GIVEN PASSAGE
* * *
The Jakarta Post
Local authorities and law enforcers are investigating the recent death of two Sumatran elephants in Aceh Jaya regency, Aceh, after their preliminary investigation suggested that the endangered animals died from poisoning.
Aceh Natural Resources Conservation Agency (BKSDA) head Genman Suhefti Hasibuan said the agency's examination team had found blood flowing from the mouth and anus of the two female elephants, which were found dead on Wednesday by residents in Panggong subdistrict, Krueng Sabee district.
'These are strong indications that the elephants have died because of poisoning,' Genman said on Thursday as quoted by tribunnews.com.
The agency's team, which consists of a veterinarian, mahouts and forest rangers, has also collected samples from the animals' organs.
'The samples will be sent to the National Police's forensic laboratory for follow-up examinations and legal purposes,' Genman said, adding that the team had not found any wounds on the elephants.
The bodies of the two elephants, which were 15 and 2 years of age, were lying some 10 meters apart from one another.
With the discovery of these latest two cases, the agency has recorded five deaths this year of Sumatran elephants that died in suspicious circumstances.
The agency, Genman added, had reported the case to local police for further investigation.
Wildlife Conservation Society (WCS) Indonesia recently revealed that the elephant population in Sumatra continued to decrease over the past decade, mainly because of illegal hunting, particularly in Riau, Aceh and North Sumatra.
* * *
EXERCISE INPUT
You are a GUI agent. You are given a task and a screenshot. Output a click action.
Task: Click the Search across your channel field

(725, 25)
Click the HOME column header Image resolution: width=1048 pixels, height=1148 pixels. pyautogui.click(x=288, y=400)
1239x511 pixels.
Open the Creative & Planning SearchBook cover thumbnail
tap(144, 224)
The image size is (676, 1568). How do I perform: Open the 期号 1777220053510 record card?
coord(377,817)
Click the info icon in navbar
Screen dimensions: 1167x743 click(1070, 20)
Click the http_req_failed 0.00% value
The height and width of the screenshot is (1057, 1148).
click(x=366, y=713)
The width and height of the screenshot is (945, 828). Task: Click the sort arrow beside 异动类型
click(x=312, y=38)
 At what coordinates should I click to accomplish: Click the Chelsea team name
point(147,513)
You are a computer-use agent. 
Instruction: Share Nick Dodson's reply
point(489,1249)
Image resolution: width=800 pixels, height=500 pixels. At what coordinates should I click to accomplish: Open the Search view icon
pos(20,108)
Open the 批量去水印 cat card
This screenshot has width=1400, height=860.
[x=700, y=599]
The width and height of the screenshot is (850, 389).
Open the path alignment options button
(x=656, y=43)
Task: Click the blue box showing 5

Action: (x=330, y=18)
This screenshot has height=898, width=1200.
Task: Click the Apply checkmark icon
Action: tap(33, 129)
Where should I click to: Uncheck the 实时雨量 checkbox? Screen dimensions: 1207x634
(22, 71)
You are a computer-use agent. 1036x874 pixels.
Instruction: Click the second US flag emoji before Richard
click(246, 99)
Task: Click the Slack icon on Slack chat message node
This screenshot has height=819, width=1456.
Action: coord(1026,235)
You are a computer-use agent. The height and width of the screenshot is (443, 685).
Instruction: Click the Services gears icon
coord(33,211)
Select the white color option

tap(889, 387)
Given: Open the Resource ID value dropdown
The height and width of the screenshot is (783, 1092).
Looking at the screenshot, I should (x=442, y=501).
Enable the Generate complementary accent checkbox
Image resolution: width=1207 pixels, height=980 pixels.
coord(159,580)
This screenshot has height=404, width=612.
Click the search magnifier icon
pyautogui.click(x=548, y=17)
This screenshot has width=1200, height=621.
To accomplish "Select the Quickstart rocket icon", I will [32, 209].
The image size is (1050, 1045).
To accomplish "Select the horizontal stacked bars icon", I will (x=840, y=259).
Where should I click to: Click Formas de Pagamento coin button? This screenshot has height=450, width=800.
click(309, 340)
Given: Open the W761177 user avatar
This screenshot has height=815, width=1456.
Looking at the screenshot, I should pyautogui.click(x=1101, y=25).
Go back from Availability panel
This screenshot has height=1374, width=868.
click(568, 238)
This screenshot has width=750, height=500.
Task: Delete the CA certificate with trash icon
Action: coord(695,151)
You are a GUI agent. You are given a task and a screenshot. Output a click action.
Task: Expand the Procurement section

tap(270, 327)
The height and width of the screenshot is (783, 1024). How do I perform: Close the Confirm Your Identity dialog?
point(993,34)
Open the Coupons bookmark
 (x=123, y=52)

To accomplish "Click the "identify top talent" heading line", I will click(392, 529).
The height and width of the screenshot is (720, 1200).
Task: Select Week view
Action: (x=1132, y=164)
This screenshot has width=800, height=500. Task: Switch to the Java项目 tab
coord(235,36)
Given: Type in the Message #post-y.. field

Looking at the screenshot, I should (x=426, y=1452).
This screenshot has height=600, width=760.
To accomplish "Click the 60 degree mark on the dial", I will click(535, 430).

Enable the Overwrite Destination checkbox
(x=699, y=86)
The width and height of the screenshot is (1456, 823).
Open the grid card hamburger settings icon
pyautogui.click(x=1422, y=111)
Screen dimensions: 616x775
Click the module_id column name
* * *
WORK INSTRUCTIONS
- A) Translate this sentence from the Sumatran elephants article into Spanish: "The agency, Genman added, had reported the case to local police for further investigation."
- B) In the entries, take the lines from the one containing "Open the Coupons bookmark" through the last line of the entries, substitute "toggle" for "checkbox", and return only those lines with everything else unchanged.

RESPONSES FOR EACH TASK
- A) La agencia, añadió Genman, había denunciado el caso ante la policía local para que se siguiera investigando.

- B)
Open the Coupons bookmark
 (x=123, y=52)

To accomplish "Click the "identify top talent" heading line", I will click(392, 529).
The height and width of the screenshot is (720, 1200).
Task: Select Week view
Action: (x=1132, y=164)
This screenshot has width=800, height=500. Task: Switch to the Java项目 tab
coord(235,36)
Given: Type in the Message #post-y.. field

Looking at the screenshot, I should (x=426, y=1452).
This screenshot has height=600, width=760.
To accomplish "Click the 60 degree mark on the dial", I will click(535, 430).

Enable the Overwrite Destination toggle
(x=699, y=86)
The width and height of the screenshot is (1456, 823).
Open the grid card hamburger settings icon
pyautogui.click(x=1422, y=111)
Screen dimensions: 616x775
Click the module_id column name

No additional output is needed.